German SS officer (1905–1982)

Bruno Gesche (5 November 1905 – 7 August 1982) rose to the rank of Obersturmbannführer (lieutenant colonel equivalent) in the SS in Nazi Germany. He was a member of Adolf Hitler's entourage and the fourth commander of Hitler's personal bodyguard (originally known as the SS-Begleitkommando des Führers, later known as Führerbegleitkommando) for the periods June 1934 – April 1942 and December 1942 – December 1944.

==Early career==
Gesche's aspirations for a career in the German military as an officer were effectively ended by the limitations imposed by the Treaty of Versailles on the post-First World War national defence force, the Reichswehr and his limited education.
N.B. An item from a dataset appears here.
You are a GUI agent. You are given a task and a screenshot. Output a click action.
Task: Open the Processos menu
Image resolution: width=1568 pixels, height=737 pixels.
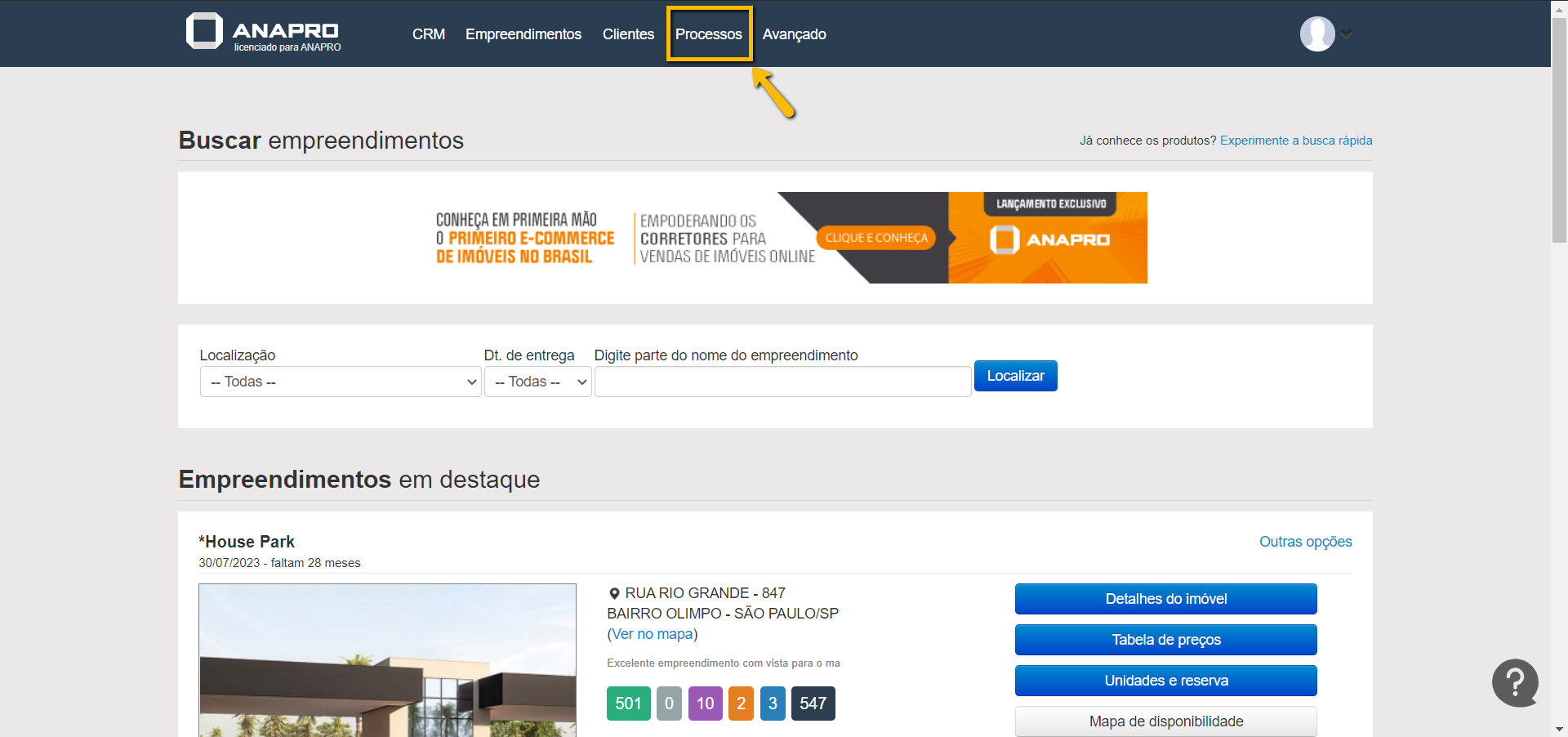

Gesche joined what was then a fringe political movement, the NSDAP (Nazi Party), and its paramilitary wing, the Sturmabteilung (SA) in 1922. Although Gesche's association with the Nazi movement cost him his job at a bank in 1923, his status within the Nazi Party as an Alte Kämpfer (NSDAP Member No. 8592) proved to be a tremendous asset to him during the better part of the subsequent two and a half decades. In 1927, Gesche left the SA to join what was then its subordinate branch, the Schutzstaffel (SS Member No. 1093). The SS, as in its earlier incarnations, the Stabswache and Stoßtrupp-Hitler, functioned as Adolf Hitler's bodyguard unit.

==SS-Begleitkommando des Führers==
On 29 February 1932, with the advice of Reichsführer-SS Heinrich Himmler, Hitler chose eight from a prospective twelve SS men presented by Sepp Dietrich, to serve as his personal bodyguard, the SS-Begleitkommando des Führers. One of the handpicked men was Bruno Gesche. Not long after the unit's creation, Gesche managed to draw the ire of Himmler To Himmler's consternation, Hitler's fondness for Gesche stemming from their days as old guard comrades would define Gesche's fate for practically the duration of Nazi Germany.

===Conflicts with Himmler===
The first incident arose when Gesche levied criticism against Himmler for the security detail provided by another SS unit during a Hitler campaign speech in Selb on 14 October 1932. Himmler regarded this as a personal affront. Both Himmler and the SS Group Commander South demanded that Gesche be demoted and removed from the SS-Begleitkommando. However, Hitler ordered that Gesche receive only a reprimand.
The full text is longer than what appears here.